◆ Assignment ◆
The output should be all entries, each matching the original exactly.

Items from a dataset

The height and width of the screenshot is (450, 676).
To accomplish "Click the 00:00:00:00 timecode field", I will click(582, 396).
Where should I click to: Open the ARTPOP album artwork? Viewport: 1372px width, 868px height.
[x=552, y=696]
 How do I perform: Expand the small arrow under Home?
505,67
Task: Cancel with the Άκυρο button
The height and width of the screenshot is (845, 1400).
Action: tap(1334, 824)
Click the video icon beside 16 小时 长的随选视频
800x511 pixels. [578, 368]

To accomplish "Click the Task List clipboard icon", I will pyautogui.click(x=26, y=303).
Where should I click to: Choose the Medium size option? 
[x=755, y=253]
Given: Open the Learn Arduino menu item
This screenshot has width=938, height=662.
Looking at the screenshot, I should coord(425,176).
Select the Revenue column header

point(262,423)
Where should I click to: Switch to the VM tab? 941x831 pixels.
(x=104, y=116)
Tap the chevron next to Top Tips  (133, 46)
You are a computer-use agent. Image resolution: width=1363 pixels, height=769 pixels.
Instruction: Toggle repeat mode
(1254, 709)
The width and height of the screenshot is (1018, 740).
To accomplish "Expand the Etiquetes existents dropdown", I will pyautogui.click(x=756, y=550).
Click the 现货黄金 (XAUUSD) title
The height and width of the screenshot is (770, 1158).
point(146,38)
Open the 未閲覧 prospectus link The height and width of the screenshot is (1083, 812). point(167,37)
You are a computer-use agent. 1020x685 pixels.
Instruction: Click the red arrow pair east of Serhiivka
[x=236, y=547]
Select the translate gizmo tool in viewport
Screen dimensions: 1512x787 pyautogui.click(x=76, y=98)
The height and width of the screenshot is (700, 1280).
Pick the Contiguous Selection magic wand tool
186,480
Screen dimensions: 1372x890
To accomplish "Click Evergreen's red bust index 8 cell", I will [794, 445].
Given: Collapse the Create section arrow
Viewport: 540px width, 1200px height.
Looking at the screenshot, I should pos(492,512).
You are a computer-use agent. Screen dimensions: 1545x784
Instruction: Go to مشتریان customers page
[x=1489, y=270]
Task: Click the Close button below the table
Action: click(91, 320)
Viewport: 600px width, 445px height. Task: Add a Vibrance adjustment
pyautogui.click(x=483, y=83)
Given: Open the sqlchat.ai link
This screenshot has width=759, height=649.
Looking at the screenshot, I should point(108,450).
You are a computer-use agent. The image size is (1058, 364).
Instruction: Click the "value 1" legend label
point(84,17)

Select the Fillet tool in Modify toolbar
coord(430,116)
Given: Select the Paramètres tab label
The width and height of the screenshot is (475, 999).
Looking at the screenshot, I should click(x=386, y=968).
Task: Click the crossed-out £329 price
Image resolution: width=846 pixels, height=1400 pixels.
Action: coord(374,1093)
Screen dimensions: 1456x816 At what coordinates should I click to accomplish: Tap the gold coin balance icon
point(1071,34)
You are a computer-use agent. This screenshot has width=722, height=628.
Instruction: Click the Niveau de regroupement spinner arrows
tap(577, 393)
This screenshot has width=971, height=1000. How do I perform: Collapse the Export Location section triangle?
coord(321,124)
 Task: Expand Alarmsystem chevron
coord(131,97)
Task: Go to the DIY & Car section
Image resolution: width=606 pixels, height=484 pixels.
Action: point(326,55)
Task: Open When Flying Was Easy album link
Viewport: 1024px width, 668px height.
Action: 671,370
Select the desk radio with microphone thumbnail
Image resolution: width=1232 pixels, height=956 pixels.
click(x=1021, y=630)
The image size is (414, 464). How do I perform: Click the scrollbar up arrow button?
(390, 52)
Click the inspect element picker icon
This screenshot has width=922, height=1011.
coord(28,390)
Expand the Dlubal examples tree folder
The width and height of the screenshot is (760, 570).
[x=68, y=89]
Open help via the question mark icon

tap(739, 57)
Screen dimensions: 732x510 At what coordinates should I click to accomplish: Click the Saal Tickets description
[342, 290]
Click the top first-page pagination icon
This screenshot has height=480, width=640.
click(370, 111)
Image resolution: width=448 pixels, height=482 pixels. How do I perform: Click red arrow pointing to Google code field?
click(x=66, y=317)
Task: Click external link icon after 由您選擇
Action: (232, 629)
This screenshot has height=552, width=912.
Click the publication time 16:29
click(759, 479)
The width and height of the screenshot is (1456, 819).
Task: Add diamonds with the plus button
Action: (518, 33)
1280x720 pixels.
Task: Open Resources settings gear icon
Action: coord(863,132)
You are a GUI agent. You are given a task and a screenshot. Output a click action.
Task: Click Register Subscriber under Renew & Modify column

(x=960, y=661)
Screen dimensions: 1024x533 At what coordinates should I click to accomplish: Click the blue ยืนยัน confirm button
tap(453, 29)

◆ Task output ◆
The height and width of the screenshot is (450, 676).
To accomplish "Click the 00:00:00:00 timecode field", I will click(582, 396).
Where should I click to: Open the ARTPOP album artwork? Viewport: 1372px width, 868px height.
[x=552, y=696]
 How do I perform: Expand the small arrow under Home?
505,67
Task: Cancel with the Άκυρο button
The height and width of the screenshot is (845, 1400).
Action: tap(1334, 824)
Click the video icon beside 16 小时 长的随选视频
800x511 pixels. [578, 368]

To accomplish "Click the Task List clipboard icon", I will pyautogui.click(x=26, y=303).
Where should I click to: Choose the Medium size option? 
[x=755, y=253]
Given: Open the Learn Arduino menu item
This screenshot has width=938, height=662.
Looking at the screenshot, I should coord(425,176).
Select the Revenue column header

point(262,423)
Where should I click to: Switch to the VM tab? 941x831 pixels.
(x=104, y=116)
Tap the chevron next to Top Tips  (133, 46)
You are a computer-use agent. Image resolution: width=1363 pixels, height=769 pixels.
Instruction: Toggle repeat mode
(1254, 709)
The width and height of the screenshot is (1018, 740).
To accomplish "Expand the Etiquetes existents dropdown", I will pyautogui.click(x=756, y=550).
Click the 现货黄金 (XAUUSD) title
The height and width of the screenshot is (770, 1158).
point(146,38)
Open the 未閲覧 prospectus link The height and width of the screenshot is (1083, 812). point(167,37)
You are a computer-use agent. 1020x685 pixels.
Instruction: Click the red arrow pair east of Serhiivka
[x=236, y=547]
Select the translate gizmo tool in viewport
Screen dimensions: 1512x787 pyautogui.click(x=76, y=98)
The height and width of the screenshot is (700, 1280).
Pick the Contiguous Selection magic wand tool
186,480
Screen dimensions: 1372x890
To accomplish "Click Evergreen's red bust index 8 cell", I will [794, 445].
Given: Collapse the Create section arrow
Viewport: 540px width, 1200px height.
Looking at the screenshot, I should pos(492,512).
You are a computer-use agent. Screen dimensions: 1545x784
Instruction: Go to مشتریان customers page
[x=1489, y=270]
Task: Click the Close button below the table
Action: click(91, 320)
Viewport: 600px width, 445px height. Task: Add a Vibrance adjustment
pyautogui.click(x=483, y=83)
Given: Open the sqlchat.ai link
This screenshot has width=759, height=649.
Looking at the screenshot, I should point(108,450).
You are a computer-use agent. The image size is (1058, 364).
Instruction: Click the "value 1" legend label
point(84,17)

Select the Fillet tool in Modify toolbar
coord(430,116)
Given: Select the Paramètres tab label
The width and height of the screenshot is (475, 999).
Looking at the screenshot, I should click(x=386, y=968).
Task: Click the crossed-out £329 price
Image resolution: width=846 pixels, height=1400 pixels.
Action: coord(374,1093)
Screen dimensions: 1456x816 At what coordinates should I click to accomplish: Tap the gold coin balance icon
point(1071,34)
You are a computer-use agent. This screenshot has width=722, height=628.
Instruction: Click the Niveau de regroupement spinner arrows
tap(577, 393)
This screenshot has width=971, height=1000. How do I perform: Collapse the Export Location section triangle?
coord(321,124)
 Task: Expand Alarmsystem chevron
coord(131,97)
Task: Go to the DIY & Car section
Image resolution: width=606 pixels, height=484 pixels.
Action: point(326,55)
Task: Open When Flying Was Easy album link
Viewport: 1024px width, 668px height.
Action: 671,370
Select the desk radio with microphone thumbnail
Image resolution: width=1232 pixels, height=956 pixels.
click(x=1021, y=630)
The image size is (414, 464). How do I perform: Click the scrollbar up arrow button?
(390, 52)
Click the inspect element picker icon
This screenshot has width=922, height=1011.
coord(28,390)
Expand the Dlubal examples tree folder
The width and height of the screenshot is (760, 570).
[x=68, y=89]
Open help via the question mark icon

tap(739, 57)
Screen dimensions: 732x510 At what coordinates should I click to accomplish: Click the Saal Tickets description
[342, 290]
Click the top first-page pagination icon
This screenshot has height=480, width=640.
click(370, 111)
Image resolution: width=448 pixels, height=482 pixels. How do I perform: Click red arrow pointing to Google code field?
click(x=66, y=317)
Task: Click external link icon after 由您選擇
Action: (232, 629)
This screenshot has height=552, width=912.
Click the publication time 16:29
click(759, 479)
The width and height of the screenshot is (1456, 819).
Task: Add diamonds with the plus button
Action: (518, 33)
1280x720 pixels.
Task: Open Resources settings gear icon
Action: coord(863,132)
You are a GUI agent. You are given a task and a screenshot. Output a click action.
Task: Click Register Subscriber under Renew & Modify column

(x=960, y=661)
Screen dimensions: 1024x533 At what coordinates should I click to accomplish: Click the blue ยืนยัน confirm button
tap(453, 29)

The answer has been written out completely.